Secret spots in Hungary’s bustling capital city.
As a relatively popular tourist destination, Budapest fulfilled all the expectations I had for this Eastern European city. Full of baroque architecture, heartwarming Christmas markets, stunning churches, delicious food, and elaborate castles, the Hungarian capital did not disappoint when it came to captivating scenery and a sense of history. Famous attractions including the view from Gellert Hill, the walk across the Chain Bridge, the vast grandeur of Heroes Square, and the unparalleled sight of the glowing Parliament Building all turned out to be just as rewarding as photographs suggest, and despite the bitter cold weather I am in awe of Budapest’s beauty.
Aside from the charm of the city’s major landmarks, the experiences I had in Budapest enhanced the vacation. Alongside two of my good friends from school in London, we enjoyed some unbelievable and unexpected adventures. For example, we booked a trip to the massive Szechenyi Bath due to its reputation as a must-see tourist destination, but it was the spontaneous visit to the smaller, less popular Rudas Thermal Bath that truly amazed us. One thing I’ve learned in my travels: never turn down a bath.
On Tuesdays the Rudas Thermal Baths are exclusively for women, so we had the liberating privilege of being naked. These baths, originally built in 1550, had a traditional atmosphere with rustic stone decor and a spacious, domed ceiling. With one large pool in the center of the hall and four smaller pools in the corners, the baths ranged from 32 degrees Celsius to 42. The calm warm water combined with steam rooms and saunas to relax and revive our cold bodies after sightseeing in the cold, rainy weather.
Another hidden wonder of Budapest is Szimpla, one of the city’s many ruin bars. After admiring the dilapidated exterior of the old building, we entered and became consumed in a maze of dark, shadowy rooms illuminated by colorful lights and hypnotic decorations. Despite the dusty brick walls and rustic piping that revealed the obvious age of the place, the ruin was brought to life with graffiti, odd statues and figurines, and vibrant wall art. The area we eventually settled into to drink our mulled wine was a small room where old televisions hung overhead and ignited the darkness with mesmerizing digital art while cables and wires strung themselves around the room like vines.
But my favorite part of Budapest was definitely the Sirius Teaház. I think the most accurate way to describe this discrete little hideaway is a cozy playhouse for tea-lovers. Considering my undying love for tea, and my childish love for climbing things, this place was heaven.
The first section of the Teahouse is an adorable dining room full of plants and trinkets, but the real magic appears once you venture to the back of the teahouse, remove your shoes, and begin to explore the many areas of relaxation. Soft, Persian rugs blanketed the floors and and tiny tables sat surrounded by cushions. The edges of the room held tunnels and ladders that led to secret alcoves at different elevations, the ceiling was painted a rich green with colorful flowers, and beautiful tapestries hung from the walls. There was even a wooden wardrobe which you could enter to find a small stairway covered with a mosaic of mirrors.
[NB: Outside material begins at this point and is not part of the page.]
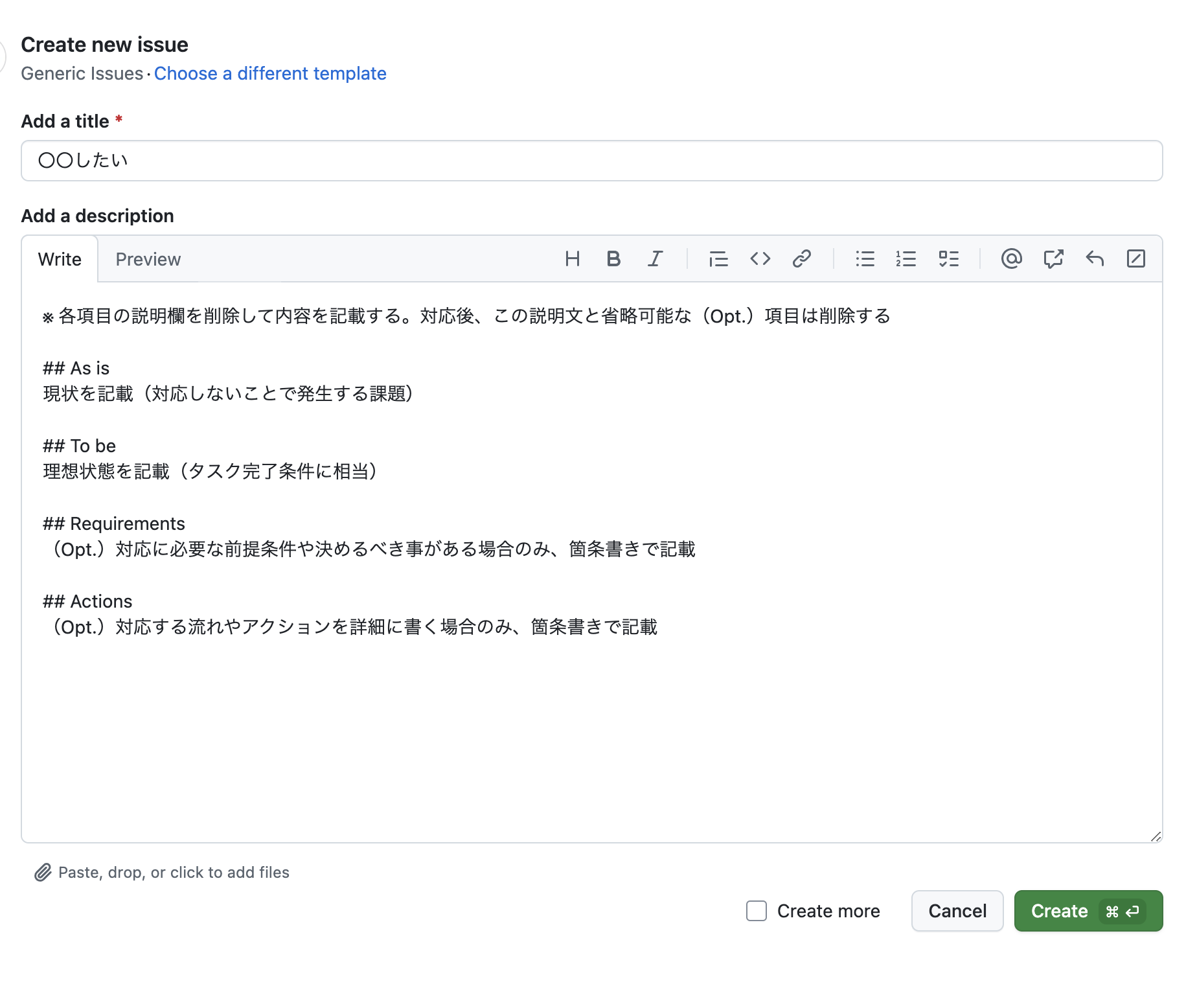
Task: Cancel issue creation
Action: [x=957, y=911]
After climbing around the rooms like cats and absorbing all the eccentric decorations, we ordered our drinks from the extensive menu of amazing tea selections and spent the afternoon lounging on the pillows and soaking up the zen atmosphere. The Sirius Teaház was a heartwarming escape from the freezing city, and I’m so happy we were able to find this little oasis of bliss.
Between the thermal baths, the ruin bar, and the teahouse, my trip to Budapest truly felt like a vacation. Most of my travels around Europe this semester have been constricted by a short time schedule and an intense urge to hit every important landmark while saving money and time. Because this trip was longer and my friends are returning to the U.S. soon, we decided to slow down and treat ourselves more, which was a wonderful decision.
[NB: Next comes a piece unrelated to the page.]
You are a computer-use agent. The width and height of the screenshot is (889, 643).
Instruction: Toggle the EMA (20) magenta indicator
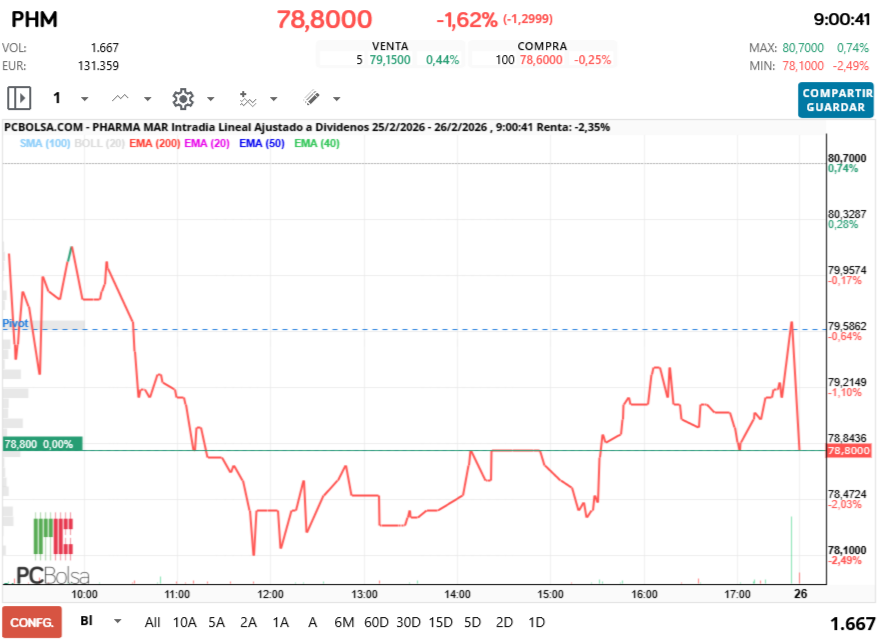(x=206, y=142)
We were able to explore the all of the city’s famous sites, and still had time to chill in the hostel making paper snowflakes with other travelers. We meandered through endless Christmas markets, and still had time to stop and watch a local performance where school kids sang awkward duets in Hungarian. We enjoyed a wine-tasting cruise on the Danube, in which we were served seven full glasses of wine in an hour (not taster portions…FULL glasses) and still somehow made it home alive. Budapest was beautiful, and the experiences I had were unforgettable.